- [Texto de partida]
Sábado por la mañana. Me despierto con cierto malestar estomacal, tomo un desayuno liviano a las 8,30 y me recuesto nuevamente. Me quedo dormida. A las 11:15 me suena el celular. Es una persona del área de Recursos Humanos de una empresa con la que trabajo para pedirme asistir a un colaborador – Pedro – que se encuentra en Tel Aviv bajo una angustia extrema, debido a unos bombardeos que comenzaron en la madrugada del viernes 13 de junio de 2025.

Me toma unos minutos comprender la demanda, dado lo inesperado de un llamado laboral un sábado. Pero al comprender la urgencia,  me comunico con Pedro y hacemos una videollamada.

En ese primer encuentro, lo veo completamente desbordado. No puede hablar. Llora de manera incontrolable. La distancia del celular me deja sin recursos afectivos: no puedo tomarle la mano, no puedo apoyar mi mano en su hombro. Solo puedo ofrecerle un silencio empático que no sé si alcanza. He asistido muchas veces a personas que atravesaron situaciones críticas, pero nunca mientras el evento se desarrollaba en tiempo real.

Pedro no logra poner las palabras exactas para expresar lo que siente. Repite que no comprende la guerra, el odio la discriminación. Le era muy difícil poder articular imágenes, sensaciones y pensamientos en una narrativa bien armada. Yo, la espectadora de un psiquismo intentando poder comprender, procesar, y poner palabras a lo que sucede y siente.

- [La consigna] Continúa el relato de la videollamada con Pedro en Tel Aviv a partir de su última oración. Estas filas salen de otra fuente.

[Datos recogidos]
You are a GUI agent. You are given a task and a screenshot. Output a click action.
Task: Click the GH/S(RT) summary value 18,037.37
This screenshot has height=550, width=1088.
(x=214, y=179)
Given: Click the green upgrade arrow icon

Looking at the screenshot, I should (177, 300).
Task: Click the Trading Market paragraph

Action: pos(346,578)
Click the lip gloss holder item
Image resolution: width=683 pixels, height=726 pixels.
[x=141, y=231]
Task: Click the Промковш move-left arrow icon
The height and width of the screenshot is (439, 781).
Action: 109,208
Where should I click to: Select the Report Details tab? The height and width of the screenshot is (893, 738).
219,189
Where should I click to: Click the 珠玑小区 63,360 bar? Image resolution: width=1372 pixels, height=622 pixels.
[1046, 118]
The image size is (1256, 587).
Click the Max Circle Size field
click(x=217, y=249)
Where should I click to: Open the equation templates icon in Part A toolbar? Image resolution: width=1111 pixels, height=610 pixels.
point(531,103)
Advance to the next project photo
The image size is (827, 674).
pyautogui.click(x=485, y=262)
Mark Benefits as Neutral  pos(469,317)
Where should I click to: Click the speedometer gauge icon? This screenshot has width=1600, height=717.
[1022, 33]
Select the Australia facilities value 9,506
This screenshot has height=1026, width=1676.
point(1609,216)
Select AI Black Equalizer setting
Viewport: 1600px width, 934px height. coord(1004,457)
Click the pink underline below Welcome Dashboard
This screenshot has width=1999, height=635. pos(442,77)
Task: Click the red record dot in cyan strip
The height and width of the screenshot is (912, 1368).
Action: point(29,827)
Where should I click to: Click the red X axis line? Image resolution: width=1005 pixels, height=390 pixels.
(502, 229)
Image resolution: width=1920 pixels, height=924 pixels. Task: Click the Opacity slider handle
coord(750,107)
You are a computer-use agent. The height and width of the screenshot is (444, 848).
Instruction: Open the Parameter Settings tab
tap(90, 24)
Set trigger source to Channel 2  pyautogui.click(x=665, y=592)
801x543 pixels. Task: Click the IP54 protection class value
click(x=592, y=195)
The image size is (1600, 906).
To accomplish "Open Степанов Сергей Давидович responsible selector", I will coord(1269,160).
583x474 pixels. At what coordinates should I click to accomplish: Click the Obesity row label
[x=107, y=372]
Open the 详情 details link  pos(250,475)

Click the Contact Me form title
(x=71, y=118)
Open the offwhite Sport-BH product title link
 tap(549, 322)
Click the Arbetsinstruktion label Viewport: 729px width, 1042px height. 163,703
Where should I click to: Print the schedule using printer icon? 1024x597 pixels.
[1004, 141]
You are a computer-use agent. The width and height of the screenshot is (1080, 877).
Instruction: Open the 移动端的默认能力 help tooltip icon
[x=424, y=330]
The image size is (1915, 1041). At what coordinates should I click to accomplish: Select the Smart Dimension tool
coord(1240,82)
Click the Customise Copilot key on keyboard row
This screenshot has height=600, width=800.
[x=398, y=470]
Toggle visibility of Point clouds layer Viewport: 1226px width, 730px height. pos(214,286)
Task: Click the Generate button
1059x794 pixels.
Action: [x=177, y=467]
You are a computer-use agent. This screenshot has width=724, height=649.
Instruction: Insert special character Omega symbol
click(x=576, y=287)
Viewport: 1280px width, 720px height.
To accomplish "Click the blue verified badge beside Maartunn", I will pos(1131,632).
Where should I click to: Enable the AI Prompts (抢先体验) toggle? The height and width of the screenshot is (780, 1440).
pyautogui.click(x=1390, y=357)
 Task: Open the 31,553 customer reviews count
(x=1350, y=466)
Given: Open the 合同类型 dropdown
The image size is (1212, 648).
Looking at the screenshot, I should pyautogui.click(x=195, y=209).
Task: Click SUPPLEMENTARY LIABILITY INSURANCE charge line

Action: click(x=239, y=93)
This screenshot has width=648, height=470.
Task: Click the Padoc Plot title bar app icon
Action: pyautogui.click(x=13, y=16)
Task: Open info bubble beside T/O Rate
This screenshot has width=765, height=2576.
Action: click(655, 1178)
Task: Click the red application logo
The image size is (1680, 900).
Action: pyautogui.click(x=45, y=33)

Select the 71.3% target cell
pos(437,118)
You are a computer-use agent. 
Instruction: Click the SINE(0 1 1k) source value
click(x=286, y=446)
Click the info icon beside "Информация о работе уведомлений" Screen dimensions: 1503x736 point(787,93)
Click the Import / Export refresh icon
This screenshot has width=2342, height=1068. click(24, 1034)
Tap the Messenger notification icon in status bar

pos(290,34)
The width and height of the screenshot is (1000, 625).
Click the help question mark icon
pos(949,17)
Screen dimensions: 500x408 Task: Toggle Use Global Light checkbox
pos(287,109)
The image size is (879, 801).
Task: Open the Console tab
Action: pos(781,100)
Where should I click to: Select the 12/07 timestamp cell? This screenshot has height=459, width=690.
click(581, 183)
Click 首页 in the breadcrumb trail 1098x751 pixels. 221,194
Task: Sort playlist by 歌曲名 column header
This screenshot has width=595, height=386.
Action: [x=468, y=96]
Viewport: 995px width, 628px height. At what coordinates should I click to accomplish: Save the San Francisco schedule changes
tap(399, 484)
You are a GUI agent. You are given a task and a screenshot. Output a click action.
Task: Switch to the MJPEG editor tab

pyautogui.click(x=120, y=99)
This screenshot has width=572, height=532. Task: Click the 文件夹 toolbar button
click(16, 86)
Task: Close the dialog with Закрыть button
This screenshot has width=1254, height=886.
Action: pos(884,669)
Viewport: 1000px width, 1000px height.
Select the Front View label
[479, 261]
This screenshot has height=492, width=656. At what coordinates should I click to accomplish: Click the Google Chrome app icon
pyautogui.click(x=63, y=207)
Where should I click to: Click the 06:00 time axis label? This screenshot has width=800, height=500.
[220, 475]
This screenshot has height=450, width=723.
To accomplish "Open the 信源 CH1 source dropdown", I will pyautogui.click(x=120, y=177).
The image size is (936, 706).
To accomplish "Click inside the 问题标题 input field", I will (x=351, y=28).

- [Respuesta esperada]
Está aterrorizado. Cree que no va a poder con lo que está viviendo. Está solo, sin afectos cerca. Se mantiene  conectado  con su familia y amigos a través del celular, intentando encontrar ese acompañamiento necesario. Apoyado por la empresa que está en contacto permanente ofreciendo toda la ayuda disponible.

Ha corrido varias veces al refugio al sonar las sirenas, ha escuchado bombas caer cerca, ha sentido cómo todo temblaba. En contraste dentro del refugio está rodeado de personas acostumbradas a estas escenas que están tranquilas, lo apoyan, lo consuelan, y cuando salen, caminan por la calle, van a la playa como si nada hubiera pasado. Otra situación que dificulta la comprensión, la diferencia en las emociones, en la respuesta frente al suceso, lo hace sentir extraño, más inseguro emocionalmente.

Ya pasaron 4 días y Pedro está agotado de sostener semejante nivel de estrés. Las sirenas suenan tres o cuatro veces por día, y cada vez que logra calmarse, la sirena vuelve el estruendo, vuelve el sobresalto. “El corazón se me sale del lugar”, dice. Me cuenta que a veces piensa en quedarse en su cuarto y esperar “lo que Dios quiera”. Aparece la sensación abrumadora de no dar más, de rendirse frente a una amenaza que no cesa.

Yo sabía que tenía que intervenir. Ayudarlo a estabilizarse emocionalmente, facilitarle un espacio para expresar lo que siente. Pero ese saber, que en otros contextos me sostiene, acá se vuelve frágil. Entonces me pregunto: ¿Cómo lo acompaño? ¿Qué herramientas puedo ofrecerle para sobrevivir a esto, para fortalecerlo? ¿Cómo lo ayudo a construir sentido cuando lo que nos rodea es puro desconcierto?.

 La guerra, para nosotros, es ajena. No está en nuestras calles, ni en nuestra historia cercana. No forma parte de lo que aprendimos a enfrentar. Sin embargo, estoy acá, con él, atravesada por su angustia. Inundada por una emoción que no es mía, pero que me habita.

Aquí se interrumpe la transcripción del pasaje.